Requirement:
Report each line in the records below that contains the word "dimensions", copying it in full.

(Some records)
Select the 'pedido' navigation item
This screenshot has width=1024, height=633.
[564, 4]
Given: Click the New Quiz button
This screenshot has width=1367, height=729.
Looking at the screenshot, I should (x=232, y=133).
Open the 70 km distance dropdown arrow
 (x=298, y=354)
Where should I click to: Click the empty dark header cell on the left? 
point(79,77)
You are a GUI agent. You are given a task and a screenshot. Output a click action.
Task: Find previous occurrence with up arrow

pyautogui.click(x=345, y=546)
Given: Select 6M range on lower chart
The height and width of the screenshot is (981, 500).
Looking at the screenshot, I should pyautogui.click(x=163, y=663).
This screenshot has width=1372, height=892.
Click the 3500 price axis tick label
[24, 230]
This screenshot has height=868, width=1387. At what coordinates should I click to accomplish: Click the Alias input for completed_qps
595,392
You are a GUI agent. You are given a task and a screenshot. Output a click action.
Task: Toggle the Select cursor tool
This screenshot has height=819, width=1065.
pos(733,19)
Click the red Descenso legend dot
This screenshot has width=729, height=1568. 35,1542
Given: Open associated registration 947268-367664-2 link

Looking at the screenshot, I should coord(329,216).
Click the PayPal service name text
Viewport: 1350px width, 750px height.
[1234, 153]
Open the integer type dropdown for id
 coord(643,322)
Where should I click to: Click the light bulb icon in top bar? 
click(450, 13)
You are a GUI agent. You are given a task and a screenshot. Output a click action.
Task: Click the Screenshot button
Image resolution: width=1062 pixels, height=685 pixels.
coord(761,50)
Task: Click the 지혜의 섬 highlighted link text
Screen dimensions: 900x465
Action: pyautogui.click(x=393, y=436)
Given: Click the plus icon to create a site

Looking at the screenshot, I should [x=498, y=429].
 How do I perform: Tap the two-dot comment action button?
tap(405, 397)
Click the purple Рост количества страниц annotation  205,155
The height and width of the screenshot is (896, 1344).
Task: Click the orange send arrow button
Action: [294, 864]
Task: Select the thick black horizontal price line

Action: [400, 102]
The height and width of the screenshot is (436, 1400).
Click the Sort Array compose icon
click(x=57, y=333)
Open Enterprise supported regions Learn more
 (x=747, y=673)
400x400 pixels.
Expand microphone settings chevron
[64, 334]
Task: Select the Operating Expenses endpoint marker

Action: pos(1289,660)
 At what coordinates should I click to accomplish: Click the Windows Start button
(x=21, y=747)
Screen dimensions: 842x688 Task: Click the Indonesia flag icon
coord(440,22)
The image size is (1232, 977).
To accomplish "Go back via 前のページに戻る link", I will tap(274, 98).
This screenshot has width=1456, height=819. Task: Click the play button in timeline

The response:
Screen dimensions: 900x465
Screen dimensions: 842x688 Task: Click the Indonesia flag icon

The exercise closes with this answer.